This repository provides a tool for querying MongoDB databases using a Language Learning Model (LLM) integrated into a FastAPI framework. It's designed to facilitate easy interaction with your MongoDB data through a simple API.
Before you begin, ensure you have met the following requirements:
- Python Version: The codebase is tested with Python 3.11.9. Other versions might work but are not guaranteed. It is highly recommended to use Python 3.11.9 to avoid any compatibility issues.
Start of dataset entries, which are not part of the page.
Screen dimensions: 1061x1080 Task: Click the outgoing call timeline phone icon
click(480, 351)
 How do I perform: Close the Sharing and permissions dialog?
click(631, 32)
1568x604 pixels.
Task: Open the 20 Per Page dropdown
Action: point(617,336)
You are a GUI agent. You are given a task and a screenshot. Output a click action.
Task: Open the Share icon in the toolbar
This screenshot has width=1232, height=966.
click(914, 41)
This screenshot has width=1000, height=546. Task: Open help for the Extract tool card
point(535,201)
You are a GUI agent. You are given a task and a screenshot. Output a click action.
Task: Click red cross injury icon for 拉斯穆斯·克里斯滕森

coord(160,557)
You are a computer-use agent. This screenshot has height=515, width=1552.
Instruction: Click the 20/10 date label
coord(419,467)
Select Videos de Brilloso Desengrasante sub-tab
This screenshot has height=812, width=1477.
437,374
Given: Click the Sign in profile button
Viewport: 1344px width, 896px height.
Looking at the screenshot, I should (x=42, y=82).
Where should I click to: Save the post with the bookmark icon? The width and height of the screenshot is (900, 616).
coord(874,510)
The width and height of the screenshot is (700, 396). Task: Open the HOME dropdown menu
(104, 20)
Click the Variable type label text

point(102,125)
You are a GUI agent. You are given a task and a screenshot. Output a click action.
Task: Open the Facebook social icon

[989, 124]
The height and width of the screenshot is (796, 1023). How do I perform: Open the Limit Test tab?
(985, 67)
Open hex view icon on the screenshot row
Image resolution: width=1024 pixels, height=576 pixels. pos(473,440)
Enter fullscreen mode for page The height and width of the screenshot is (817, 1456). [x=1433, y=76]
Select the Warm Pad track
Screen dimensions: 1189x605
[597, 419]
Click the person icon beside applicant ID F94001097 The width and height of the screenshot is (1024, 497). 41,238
Follow these steps to get your development environment set up:
- Clone the repository:
git clone https://github.com/qolaba/QueryGen.git
- Install the required dependencies:
pip install -r requirements.txt
To start the application, run the following command in your terminal:
python main.pyAfter running the application, you can access the FastAPI documentation by navigating to http://localhost:9000/docs in your web browser. This documentation page will provide you with all the available endpoints and their respective details.
The FastAPI server provides an interactive API documentation (Swagger UI) that lets you test the API directly from your browser. You can access the API documentation by visiting the /docs endpoint after starting the server.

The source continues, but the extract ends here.